Put the part of the listing that opens with the line containing "ポイント購入 (851, 33)" and closes with the line containing "点検・評価の告示 (588, 267)", both included, into a Markdown table with a column Row for the row number and a column Entry for the line, leaving out blank lines.

* * * * * * *

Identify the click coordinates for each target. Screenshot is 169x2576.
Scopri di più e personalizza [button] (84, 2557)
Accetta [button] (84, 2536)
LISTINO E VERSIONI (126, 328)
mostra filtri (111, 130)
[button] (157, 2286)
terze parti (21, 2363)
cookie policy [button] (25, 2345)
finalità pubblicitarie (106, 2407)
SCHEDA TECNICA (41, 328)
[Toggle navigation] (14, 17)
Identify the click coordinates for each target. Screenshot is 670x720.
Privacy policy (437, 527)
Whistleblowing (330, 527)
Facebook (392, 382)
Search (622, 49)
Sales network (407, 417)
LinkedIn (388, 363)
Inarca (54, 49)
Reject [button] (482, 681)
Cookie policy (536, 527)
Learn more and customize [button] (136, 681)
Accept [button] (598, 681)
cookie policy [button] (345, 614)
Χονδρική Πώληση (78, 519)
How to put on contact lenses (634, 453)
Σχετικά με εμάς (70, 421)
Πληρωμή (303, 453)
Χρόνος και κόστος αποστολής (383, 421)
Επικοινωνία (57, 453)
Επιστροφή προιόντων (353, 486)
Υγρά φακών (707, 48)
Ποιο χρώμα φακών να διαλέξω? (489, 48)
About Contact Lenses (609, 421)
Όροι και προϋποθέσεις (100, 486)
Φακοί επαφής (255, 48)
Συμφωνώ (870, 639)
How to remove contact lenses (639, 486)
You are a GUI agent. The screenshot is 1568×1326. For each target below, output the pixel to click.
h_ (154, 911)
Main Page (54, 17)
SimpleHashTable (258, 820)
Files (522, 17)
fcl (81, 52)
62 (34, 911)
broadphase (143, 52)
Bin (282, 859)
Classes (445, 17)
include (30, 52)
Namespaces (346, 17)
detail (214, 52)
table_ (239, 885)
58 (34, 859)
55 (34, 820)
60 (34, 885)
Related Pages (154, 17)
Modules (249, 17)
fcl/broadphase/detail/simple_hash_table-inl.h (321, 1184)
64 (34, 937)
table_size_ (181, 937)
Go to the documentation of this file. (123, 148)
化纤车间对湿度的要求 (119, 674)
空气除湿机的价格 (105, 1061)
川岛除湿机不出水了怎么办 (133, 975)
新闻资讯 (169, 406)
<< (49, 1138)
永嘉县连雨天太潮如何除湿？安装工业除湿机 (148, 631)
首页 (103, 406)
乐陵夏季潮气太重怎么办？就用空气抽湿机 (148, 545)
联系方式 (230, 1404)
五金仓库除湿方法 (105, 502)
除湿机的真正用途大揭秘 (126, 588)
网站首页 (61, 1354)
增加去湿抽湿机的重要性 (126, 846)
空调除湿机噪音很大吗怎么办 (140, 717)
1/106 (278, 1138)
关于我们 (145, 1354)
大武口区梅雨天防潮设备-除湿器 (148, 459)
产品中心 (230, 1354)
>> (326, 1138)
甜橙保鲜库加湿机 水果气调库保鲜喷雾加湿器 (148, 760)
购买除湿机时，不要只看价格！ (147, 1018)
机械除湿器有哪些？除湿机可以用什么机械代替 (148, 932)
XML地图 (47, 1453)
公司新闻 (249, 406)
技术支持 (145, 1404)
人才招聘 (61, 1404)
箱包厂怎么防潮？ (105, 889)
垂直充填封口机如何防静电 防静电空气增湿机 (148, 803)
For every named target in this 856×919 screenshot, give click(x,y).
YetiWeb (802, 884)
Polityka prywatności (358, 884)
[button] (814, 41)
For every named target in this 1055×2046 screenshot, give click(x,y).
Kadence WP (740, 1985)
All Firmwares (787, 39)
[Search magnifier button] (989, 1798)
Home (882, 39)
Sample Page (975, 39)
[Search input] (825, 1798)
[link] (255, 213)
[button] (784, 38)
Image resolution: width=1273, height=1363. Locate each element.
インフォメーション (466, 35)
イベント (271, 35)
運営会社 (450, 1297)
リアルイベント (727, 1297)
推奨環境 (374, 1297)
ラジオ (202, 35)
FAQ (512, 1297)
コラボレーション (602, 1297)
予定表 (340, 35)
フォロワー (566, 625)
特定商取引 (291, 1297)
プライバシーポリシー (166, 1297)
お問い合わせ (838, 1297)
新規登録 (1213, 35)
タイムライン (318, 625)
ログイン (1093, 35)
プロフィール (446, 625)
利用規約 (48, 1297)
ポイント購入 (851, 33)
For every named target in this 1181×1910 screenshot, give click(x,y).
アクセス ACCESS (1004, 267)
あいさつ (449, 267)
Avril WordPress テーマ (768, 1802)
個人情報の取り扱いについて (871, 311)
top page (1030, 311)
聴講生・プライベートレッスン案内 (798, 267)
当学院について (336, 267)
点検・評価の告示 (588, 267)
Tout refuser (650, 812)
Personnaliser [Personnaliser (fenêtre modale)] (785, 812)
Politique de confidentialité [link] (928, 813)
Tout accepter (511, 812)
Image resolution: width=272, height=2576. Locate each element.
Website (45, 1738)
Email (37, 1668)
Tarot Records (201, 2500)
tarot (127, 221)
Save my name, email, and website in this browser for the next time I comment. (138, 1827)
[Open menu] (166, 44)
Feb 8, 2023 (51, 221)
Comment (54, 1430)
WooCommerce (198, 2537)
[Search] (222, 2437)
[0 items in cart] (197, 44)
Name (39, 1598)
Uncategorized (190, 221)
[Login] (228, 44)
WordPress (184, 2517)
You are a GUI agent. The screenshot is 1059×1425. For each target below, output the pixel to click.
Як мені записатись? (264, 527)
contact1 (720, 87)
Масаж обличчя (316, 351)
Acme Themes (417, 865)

* * * * * * *

## Problem solution
| Row | Entry |
|---|---|
| 1 | ポイント購入 (851, 33) |
| 2 | For every named target in this 1181×1910 screenshot, give click(x,y). |
| 3 | アクセス ACCESS (1004, 267) |
| 4 | あいさつ (449, 267) |
| 5 | Avril WordPress テーマ (768, 1802) |
| 6 | 個人情報の取り扱いについて (871, 311) |
| 7 | top page (1030, 311) |
| 8 | 聴講生・プライベートレッスン案内 (798, 267) |
| 9 | 当学院について (336, 267) |
| 10 | 点検・評価の告示 (588, 267) |